_Task brief:_ Retype all of the entries exactly as they appear.

_Given data:_
BEGIN
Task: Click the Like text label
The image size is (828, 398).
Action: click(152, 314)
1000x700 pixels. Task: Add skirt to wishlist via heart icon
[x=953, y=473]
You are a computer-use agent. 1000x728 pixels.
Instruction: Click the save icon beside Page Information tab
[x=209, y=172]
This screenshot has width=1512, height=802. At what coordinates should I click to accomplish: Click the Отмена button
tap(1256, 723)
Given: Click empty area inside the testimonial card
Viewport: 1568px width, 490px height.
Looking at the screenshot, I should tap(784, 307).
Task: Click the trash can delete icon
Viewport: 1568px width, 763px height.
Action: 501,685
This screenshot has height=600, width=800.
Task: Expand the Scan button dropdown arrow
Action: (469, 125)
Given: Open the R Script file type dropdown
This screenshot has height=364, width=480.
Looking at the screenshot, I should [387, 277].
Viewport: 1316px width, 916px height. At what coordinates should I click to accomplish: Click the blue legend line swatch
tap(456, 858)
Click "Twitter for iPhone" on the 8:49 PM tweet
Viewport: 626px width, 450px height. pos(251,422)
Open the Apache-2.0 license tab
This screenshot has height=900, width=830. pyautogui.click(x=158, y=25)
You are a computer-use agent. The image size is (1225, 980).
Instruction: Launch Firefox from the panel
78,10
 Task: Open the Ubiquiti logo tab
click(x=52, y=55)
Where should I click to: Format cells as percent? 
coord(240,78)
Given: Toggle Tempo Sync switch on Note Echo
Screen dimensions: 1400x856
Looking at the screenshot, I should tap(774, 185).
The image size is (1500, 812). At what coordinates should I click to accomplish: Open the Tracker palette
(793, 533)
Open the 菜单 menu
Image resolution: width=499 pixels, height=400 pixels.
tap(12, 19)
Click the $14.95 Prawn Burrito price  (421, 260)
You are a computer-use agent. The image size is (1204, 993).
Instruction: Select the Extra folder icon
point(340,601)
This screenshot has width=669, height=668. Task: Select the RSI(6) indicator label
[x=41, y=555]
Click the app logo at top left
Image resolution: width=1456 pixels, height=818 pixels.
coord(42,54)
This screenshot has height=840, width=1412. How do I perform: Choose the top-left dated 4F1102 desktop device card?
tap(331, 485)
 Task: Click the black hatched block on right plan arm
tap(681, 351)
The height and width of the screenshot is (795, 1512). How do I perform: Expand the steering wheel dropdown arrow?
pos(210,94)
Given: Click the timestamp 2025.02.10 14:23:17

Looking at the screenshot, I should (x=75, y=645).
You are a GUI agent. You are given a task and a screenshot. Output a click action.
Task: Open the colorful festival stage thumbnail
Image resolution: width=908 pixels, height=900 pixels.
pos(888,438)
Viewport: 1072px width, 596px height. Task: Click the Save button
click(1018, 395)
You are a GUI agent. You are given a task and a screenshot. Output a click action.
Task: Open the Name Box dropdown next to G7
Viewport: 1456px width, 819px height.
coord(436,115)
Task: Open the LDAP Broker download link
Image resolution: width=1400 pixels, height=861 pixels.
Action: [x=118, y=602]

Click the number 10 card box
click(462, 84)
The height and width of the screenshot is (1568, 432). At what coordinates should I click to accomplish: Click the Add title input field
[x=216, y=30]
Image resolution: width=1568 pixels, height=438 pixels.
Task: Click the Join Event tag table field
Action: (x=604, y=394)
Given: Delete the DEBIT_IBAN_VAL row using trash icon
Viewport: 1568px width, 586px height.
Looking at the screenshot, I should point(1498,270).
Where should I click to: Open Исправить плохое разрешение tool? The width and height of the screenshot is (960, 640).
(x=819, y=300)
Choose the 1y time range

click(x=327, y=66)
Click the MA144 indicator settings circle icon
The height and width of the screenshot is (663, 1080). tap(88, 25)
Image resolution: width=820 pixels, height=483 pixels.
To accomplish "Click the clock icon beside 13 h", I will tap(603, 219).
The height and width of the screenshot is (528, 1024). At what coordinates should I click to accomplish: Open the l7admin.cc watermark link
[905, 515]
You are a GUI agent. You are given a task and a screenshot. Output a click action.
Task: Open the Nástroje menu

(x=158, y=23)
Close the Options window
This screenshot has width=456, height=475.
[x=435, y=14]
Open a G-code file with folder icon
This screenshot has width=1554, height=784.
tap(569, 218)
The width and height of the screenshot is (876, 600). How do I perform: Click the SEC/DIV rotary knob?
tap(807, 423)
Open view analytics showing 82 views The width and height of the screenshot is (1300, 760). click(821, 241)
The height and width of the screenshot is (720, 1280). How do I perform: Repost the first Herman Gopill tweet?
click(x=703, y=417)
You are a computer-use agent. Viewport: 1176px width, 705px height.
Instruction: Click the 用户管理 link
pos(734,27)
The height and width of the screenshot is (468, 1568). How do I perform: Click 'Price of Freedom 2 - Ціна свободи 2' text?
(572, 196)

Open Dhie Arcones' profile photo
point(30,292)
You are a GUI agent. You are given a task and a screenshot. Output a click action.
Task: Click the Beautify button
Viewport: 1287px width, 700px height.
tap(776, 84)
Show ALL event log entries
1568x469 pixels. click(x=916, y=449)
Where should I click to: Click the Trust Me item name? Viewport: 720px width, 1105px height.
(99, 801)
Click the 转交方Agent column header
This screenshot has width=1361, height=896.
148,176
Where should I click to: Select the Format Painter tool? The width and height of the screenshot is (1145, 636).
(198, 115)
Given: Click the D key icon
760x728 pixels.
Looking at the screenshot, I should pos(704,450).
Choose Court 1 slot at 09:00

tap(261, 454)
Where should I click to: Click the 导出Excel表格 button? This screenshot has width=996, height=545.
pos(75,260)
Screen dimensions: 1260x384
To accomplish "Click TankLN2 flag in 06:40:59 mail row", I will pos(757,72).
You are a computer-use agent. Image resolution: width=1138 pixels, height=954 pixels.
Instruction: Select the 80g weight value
END
_Answer area:_
Task: Click the Like text label
The image size is (828, 398).
Action: click(152, 314)
1000x700 pixels. Task: Add skirt to wishlist via heart icon
[x=953, y=473]
You are a computer-use agent. 1000x728 pixels.
Instruction: Click the save icon beside Page Information tab
[x=209, y=172]
This screenshot has width=1512, height=802. At what coordinates should I click to accomplish: Click the Отмена button
tap(1256, 723)
Given: Click empty area inside the testimonial card
Viewport: 1568px width, 490px height.
Looking at the screenshot, I should tap(784, 307).
Task: Click the trash can delete icon
Viewport: 1568px width, 763px height.
Action: 501,685
This screenshot has height=600, width=800.
Task: Expand the Scan button dropdown arrow
Action: (469, 125)
Given: Open the R Script file type dropdown
This screenshot has height=364, width=480.
Looking at the screenshot, I should [387, 277].
Viewport: 1316px width, 916px height. At what coordinates should I click to accomplish: Click the blue legend line swatch
tap(456, 858)
Click "Twitter for iPhone" on the 8:49 PM tweet
Viewport: 626px width, 450px height. pos(251,422)
Open the Apache-2.0 license tab
This screenshot has height=900, width=830. pyautogui.click(x=158, y=25)
You are a computer-use agent. The image size is (1225, 980).
Instruction: Launch Firefox from the panel
78,10
 Task: Open the Ubiquiti logo tab
click(x=52, y=55)
Where should I click to: Format cells as percent? 
coord(240,78)
Given: Toggle Tempo Sync switch on Note Echo
Screen dimensions: 1400x856
Looking at the screenshot, I should tap(774, 185).
The image size is (1500, 812). At what coordinates should I click to accomplish: Open the Tracker palette
(793, 533)
Open the 菜单 menu
Image resolution: width=499 pixels, height=400 pixels.
tap(12, 19)
Click the $14.95 Prawn Burrito price  (421, 260)
You are a computer-use agent. The image size is (1204, 993).
Instruction: Select the Extra folder icon
point(340,601)
This screenshot has width=669, height=668. Task: Select the RSI(6) indicator label
[x=41, y=555]
Click the app logo at top left
Image resolution: width=1456 pixels, height=818 pixels.
coord(42,54)
This screenshot has height=840, width=1412. How do I perform: Choose the top-left dated 4F1102 desktop device card?
tap(331, 485)
 Task: Click the black hatched block on right plan arm
tap(681, 351)
The height and width of the screenshot is (795, 1512). How do I perform: Expand the steering wheel dropdown arrow?
pos(210,94)
Given: Click the timestamp 2025.02.10 14:23:17

Looking at the screenshot, I should (x=75, y=645).
You are a GUI agent. You are given a task and a screenshot. Output a click action.
Task: Open the colorful festival stage thumbnail
Image resolution: width=908 pixels, height=900 pixels.
pos(888,438)
Viewport: 1072px width, 596px height. Task: Click the Save button
click(1018, 395)
You are a GUI agent. You are given a task and a screenshot. Output a click action.
Task: Open the Name Box dropdown next to G7
Viewport: 1456px width, 819px height.
coord(436,115)
Task: Open the LDAP Broker download link
Image resolution: width=1400 pixels, height=861 pixels.
Action: [x=118, y=602]

Click the number 10 card box
click(462, 84)
The height and width of the screenshot is (1568, 432). At what coordinates should I click to accomplish: Click the Add title input field
[x=216, y=30]
Image resolution: width=1568 pixels, height=438 pixels.
Task: Click the Join Event tag table field
Action: (x=604, y=394)
Given: Delete the DEBIT_IBAN_VAL row using trash icon
Viewport: 1568px width, 586px height.
Looking at the screenshot, I should point(1498,270).
Where should I click to: Open Исправить плохое разрешение tool? The width and height of the screenshot is (960, 640).
(x=819, y=300)
Choose the 1y time range

click(x=327, y=66)
Click the MA144 indicator settings circle icon
The height and width of the screenshot is (663, 1080). tap(88, 25)
Image resolution: width=820 pixels, height=483 pixels.
To accomplish "Click the clock icon beside 13 h", I will tap(603, 219).
The height and width of the screenshot is (528, 1024). At what coordinates should I click to accomplish: Open the l7admin.cc watermark link
[905, 515]
You are a GUI agent. You are given a task and a screenshot. Output a click action.
Task: Open the Nástroje menu

(x=158, y=23)
Close the Options window
This screenshot has width=456, height=475.
[x=435, y=14]
Open a G-code file with folder icon
This screenshot has width=1554, height=784.
tap(569, 218)
The width and height of the screenshot is (876, 600). How do I perform: Click the SEC/DIV rotary knob?
tap(807, 423)
Open view analytics showing 82 views The width and height of the screenshot is (1300, 760). click(821, 241)
The height and width of the screenshot is (720, 1280). How do I perform: Repost the first Herman Gopill tweet?
click(x=703, y=417)
You are a computer-use agent. Viewport: 1176px width, 705px height.
Instruction: Click the 用户管理 link
pos(734,27)
The height and width of the screenshot is (468, 1568). How do I perform: Click 'Price of Freedom 2 - Ціна свободи 2' text?
(572, 196)

Open Dhie Arcones' profile photo
point(30,292)
You are a GUI agent. You are given a task and a screenshot. Output a click action.
Task: Click the Beautify button
Viewport: 1287px width, 700px height.
tap(776, 84)
Show ALL event log entries
1568x469 pixels. click(x=916, y=449)
Where should I click to: Click the Trust Me item name? Viewport: 720px width, 1105px height.
(99, 801)
Click the 转交方Agent column header
This screenshot has width=1361, height=896.
148,176
Where should I click to: Select the Format Painter tool? The width and height of the screenshot is (1145, 636).
(198, 115)
Given: Click the D key icon
760x728 pixels.
Looking at the screenshot, I should pos(704,450).
Choose Court 1 slot at 09:00

tap(261, 454)
Where should I click to: Click the 导出Excel表格 button? This screenshot has width=996, height=545.
pos(75,260)
Screen dimensions: 1260x384
To accomplish "Click TankLN2 flag in 06:40:59 mail row", I will pos(757,72).
You are a computer-use agent. Image resolution: width=1138 pixels, height=954 pixels.
Instruction: Select the 80g weight value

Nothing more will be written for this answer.